Setting Up and Managing a RAID Array

Once you’ve selected the appropriate RAID level and drives, the array needs to be configured and initialized. This process varies between software and hardware RAID.

For software RAID, most operating systems provide built-in utilities for creating and managing the arrays. For example:

  • Windows has the Disk Management utility
  • Linux distributions include mdadm
  • macOS has Disk Utility

These tools allow specifying the RAID parameters like level, stripe size, and which disks to include. The OS then handles the underlying management of the array.

Hardware RAID requires configuring options on the RAID controller’s management interface. This is done through a BIOS menu, dedicated software, or command line tools depending on the controller. The controller then transparently handles the RAID operations.

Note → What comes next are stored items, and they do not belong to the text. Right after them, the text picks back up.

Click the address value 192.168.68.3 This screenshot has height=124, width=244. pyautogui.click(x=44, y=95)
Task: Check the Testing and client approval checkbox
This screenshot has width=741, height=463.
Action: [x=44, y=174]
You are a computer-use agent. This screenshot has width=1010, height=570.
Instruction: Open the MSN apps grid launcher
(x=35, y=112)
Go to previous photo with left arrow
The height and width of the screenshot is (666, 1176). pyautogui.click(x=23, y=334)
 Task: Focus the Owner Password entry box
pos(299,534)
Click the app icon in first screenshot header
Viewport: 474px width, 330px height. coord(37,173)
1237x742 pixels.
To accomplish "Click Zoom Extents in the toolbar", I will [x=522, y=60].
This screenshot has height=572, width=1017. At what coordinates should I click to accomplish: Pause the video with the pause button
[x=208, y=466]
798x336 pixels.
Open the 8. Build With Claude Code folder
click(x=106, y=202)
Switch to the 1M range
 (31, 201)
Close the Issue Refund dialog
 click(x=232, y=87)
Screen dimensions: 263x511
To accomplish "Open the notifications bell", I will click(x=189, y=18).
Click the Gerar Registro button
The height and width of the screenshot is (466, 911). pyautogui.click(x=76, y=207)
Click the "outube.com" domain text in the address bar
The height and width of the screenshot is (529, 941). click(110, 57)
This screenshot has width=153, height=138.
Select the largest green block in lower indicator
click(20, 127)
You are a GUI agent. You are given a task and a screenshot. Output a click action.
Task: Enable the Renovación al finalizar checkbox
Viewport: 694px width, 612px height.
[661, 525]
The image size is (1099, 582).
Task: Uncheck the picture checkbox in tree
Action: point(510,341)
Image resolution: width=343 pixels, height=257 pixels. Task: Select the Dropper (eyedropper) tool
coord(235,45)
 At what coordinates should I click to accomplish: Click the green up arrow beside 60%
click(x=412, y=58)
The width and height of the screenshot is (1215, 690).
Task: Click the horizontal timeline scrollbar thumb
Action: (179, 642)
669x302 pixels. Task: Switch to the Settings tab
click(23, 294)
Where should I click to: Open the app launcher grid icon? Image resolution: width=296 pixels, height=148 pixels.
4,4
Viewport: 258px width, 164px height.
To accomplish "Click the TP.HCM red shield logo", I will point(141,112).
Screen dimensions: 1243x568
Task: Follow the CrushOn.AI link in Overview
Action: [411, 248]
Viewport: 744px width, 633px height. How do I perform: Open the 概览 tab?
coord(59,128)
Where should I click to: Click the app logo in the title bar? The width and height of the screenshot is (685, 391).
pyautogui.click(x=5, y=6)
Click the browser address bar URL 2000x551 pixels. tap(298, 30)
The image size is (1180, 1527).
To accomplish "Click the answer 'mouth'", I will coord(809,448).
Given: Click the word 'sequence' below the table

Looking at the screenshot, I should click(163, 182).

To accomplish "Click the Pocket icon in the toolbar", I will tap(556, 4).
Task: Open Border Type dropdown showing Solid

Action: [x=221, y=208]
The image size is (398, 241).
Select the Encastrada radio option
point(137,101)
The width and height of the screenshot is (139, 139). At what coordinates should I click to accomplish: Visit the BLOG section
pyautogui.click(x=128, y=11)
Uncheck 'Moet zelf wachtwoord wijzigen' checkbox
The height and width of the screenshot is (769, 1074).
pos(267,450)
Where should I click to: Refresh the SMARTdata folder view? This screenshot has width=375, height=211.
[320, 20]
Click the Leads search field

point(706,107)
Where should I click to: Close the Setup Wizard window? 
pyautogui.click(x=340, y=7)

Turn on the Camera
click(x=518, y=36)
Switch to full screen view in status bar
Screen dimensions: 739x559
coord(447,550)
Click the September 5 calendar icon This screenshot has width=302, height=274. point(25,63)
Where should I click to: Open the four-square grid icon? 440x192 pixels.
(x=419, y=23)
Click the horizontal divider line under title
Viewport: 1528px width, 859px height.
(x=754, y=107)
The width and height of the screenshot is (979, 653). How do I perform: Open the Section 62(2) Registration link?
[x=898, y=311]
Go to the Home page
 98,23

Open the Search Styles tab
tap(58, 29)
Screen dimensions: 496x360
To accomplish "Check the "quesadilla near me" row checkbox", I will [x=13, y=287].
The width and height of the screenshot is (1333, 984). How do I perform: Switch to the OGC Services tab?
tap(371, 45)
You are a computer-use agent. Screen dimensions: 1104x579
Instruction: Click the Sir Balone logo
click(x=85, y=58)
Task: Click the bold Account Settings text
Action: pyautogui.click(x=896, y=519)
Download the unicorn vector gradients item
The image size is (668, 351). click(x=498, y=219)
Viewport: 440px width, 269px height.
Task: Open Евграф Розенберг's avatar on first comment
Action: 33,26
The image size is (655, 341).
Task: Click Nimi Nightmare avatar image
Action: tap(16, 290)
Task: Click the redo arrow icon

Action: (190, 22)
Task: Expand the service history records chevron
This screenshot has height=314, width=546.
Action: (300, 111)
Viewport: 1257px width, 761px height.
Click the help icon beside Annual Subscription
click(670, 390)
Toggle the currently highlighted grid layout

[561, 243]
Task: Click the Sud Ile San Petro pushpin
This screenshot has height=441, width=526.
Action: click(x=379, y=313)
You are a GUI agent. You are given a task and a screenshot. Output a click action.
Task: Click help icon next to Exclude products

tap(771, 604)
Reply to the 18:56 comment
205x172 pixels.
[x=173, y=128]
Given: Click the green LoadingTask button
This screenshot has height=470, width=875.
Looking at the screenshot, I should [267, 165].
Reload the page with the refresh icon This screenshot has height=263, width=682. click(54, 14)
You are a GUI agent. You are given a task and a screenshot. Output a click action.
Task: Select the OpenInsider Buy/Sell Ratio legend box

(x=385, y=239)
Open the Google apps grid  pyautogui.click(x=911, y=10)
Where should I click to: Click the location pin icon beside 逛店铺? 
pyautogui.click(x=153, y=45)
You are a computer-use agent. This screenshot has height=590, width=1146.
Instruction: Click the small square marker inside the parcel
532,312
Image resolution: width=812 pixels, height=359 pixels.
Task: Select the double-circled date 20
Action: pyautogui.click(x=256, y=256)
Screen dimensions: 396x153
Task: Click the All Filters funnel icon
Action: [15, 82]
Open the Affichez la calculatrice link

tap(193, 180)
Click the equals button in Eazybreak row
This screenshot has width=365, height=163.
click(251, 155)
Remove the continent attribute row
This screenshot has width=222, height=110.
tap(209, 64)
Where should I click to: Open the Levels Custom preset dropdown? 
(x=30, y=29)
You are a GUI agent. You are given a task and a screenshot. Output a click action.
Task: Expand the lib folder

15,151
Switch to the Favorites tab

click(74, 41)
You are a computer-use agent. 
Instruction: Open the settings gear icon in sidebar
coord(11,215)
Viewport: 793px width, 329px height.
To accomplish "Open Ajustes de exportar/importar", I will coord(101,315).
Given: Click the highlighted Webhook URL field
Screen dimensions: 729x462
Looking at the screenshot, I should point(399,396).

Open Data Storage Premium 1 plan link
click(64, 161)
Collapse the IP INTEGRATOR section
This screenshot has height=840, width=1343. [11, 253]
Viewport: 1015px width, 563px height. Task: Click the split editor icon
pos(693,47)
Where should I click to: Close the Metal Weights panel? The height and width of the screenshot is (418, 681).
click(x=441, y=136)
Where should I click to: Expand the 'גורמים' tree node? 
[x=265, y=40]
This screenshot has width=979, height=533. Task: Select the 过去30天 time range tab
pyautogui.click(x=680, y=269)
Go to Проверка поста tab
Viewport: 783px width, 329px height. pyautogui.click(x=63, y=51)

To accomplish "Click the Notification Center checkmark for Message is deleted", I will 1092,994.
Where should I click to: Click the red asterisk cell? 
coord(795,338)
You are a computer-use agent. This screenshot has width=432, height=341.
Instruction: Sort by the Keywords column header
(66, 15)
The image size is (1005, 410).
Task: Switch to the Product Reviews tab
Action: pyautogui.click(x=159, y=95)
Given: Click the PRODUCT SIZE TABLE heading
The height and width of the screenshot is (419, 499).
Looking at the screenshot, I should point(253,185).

No matter which control method is used, key tasks include:

  • Initializing new arrays
  • Monitoring drive health
  • Rebuilding failed drives
  • Expanding capacity
  • Changing RAID levels if needed

Maintenance and monitoring should be performed proactively to identify and replace failed drives before data loss occurs. Most RAID controllers and software provide alerts for drive failures and predictive warnings.

Caching and Battery Backup

RAID performance can be enhanced by using caching mechanisms. This is often provided on hardware RAID controllers which have dedicated cache memory and battery backup units (BBUs).

The benefits of RAID caching include:

  • Faster write speeds by temporarily storing data in cache before writing to disk.
  • Increased read performance by accessing frequently used data in cache.
  • Improved reliability by allowing data in cache to be written to disk in event of power loss.

BBUs provide power to continue caching and finish writing data from cache to drives when external power is disrupted. This prevents potential data loss or corruption.

Software RAID can also use system memory for caching. However, this lacks the data protection of battery-backed hardware cache if power fails.

Overall, RAID caching delivers a significant boost in array performance and redundancy. It’s a recommended feature for mission critical hardware RAID implementations.

Nested RAID Levels

In some large scale deployments, multiple RAID levels can be combined together in a nested configuration. For example:

  • RAID 10 arrays can be striped together in a RAID 0 setup.
  • RAID 0 arrays can be mirrored using RAID 1.
  • RAID 6 arrays can be nested in a RAID 10.

This allows blending performance, capacity, and redundancy attributes across very large arrays. However, it also adds significant complexity to management. Nested RAID is only recommended for storage experts managing enterprise infrastructures. For most use cases, a single RAID level is sufficient.

Conclusion

Configuring the optimal RAID setup requires understanding the core goals of performance, reliability, and capacity needs for your specific use case. Lower RAID levels provide better performance and capacity utilization while higher RAID levels emphasize fault tolerance and redundancy.

Software RAID provides a cost-effective solution that leverages the host system’s processing power. Hardware RAID delivers benefits through dedicated caching, processors, and battery backups. Carefully evaluating available RAID options and selecting quality enterprise-class drives enables building arrays tailored to the workload and performance characteristics required.

With a strong grasp of the core RAID concepts and levels, you can effectively match the right RAID solution to your storage needs that balances performance, capacity, and protection against drive failures. Taking the time to understand RAID technology prepares you to deploy storage infrastructures with the speed, reliability, and resilience demanded by modern applications.